Jack Mottram, 'Review' (The Herald, 07/05/2008)
This show has been a long time coming. In 1971, a short film for the BBC was proposed, a tale of a woman raking over the coals of a failed relationship, the story told in a series of flashback scenes made up of paintings by Alasdair Gray and poetry by Liz Lochhead. This promising project was shelved, and Gray’s work for it was sold, given away to friends, and even lost. Now, all the works are here, reunited and restored, and matched once again with Lochhead’s poems.
The result is at once a tantalising glimpse of what might have been, and a standout show in its own right. For those familiar with Gray the artist from the illustrations in his books, these complex, colourful paintings may come as something of a surprise - they are unmistakably in his style, but less stylised, more free, and peppered with intricate detail.

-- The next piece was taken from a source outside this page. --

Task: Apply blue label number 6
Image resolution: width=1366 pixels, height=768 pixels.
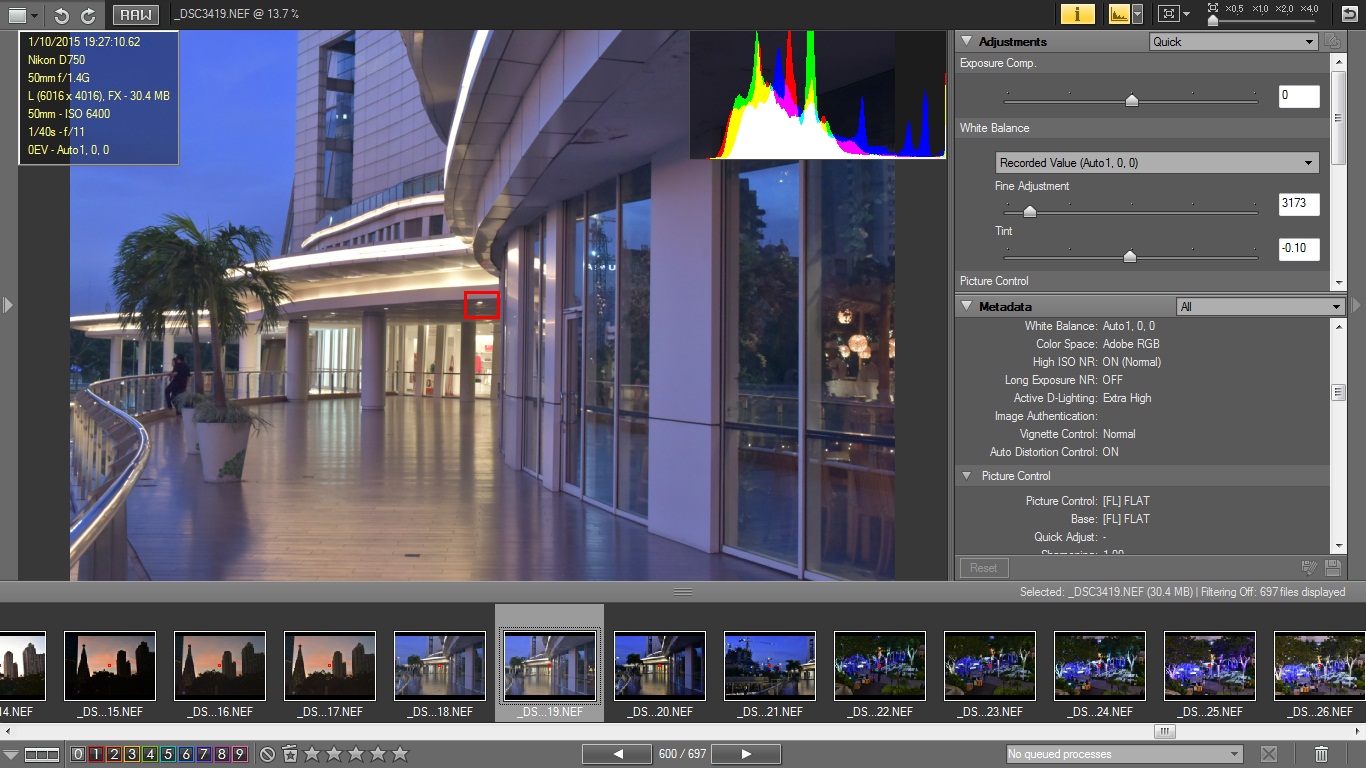Action: (186, 754)
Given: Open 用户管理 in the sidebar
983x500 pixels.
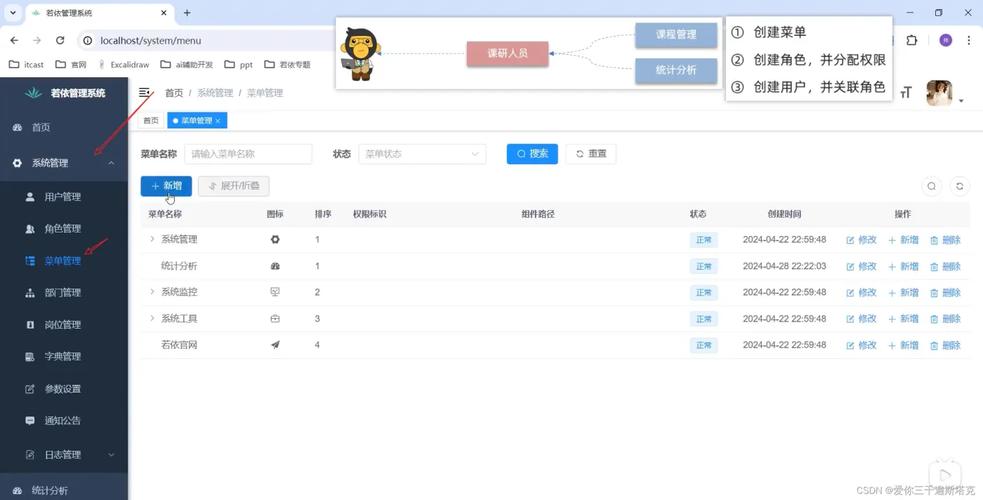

In Snakes And Ladders, Gray lavishes attention on the board game, with its worryingly lifelike snakes, and the rug it rests on, but leaves the woman considering her next move as a light sketch, the brown paper he uses throughout the series in place of canvas showing through. In the rather hallucinatory Credit Panel for the unmade film, lurid skyscapes frame delicate portraits of Lochhead in an Afghan coat, and Gray himself, peering over his specs.
Wonderful stuff. It is fitting, too, that Gray is showing at Glasgow international: while he has a good few years on his peers in the festival, he is a key influence, often unacknowledged, on many an artist working in the city today, not least for his broad, holistic polymathic approach to making work, be it written, drawn or painted.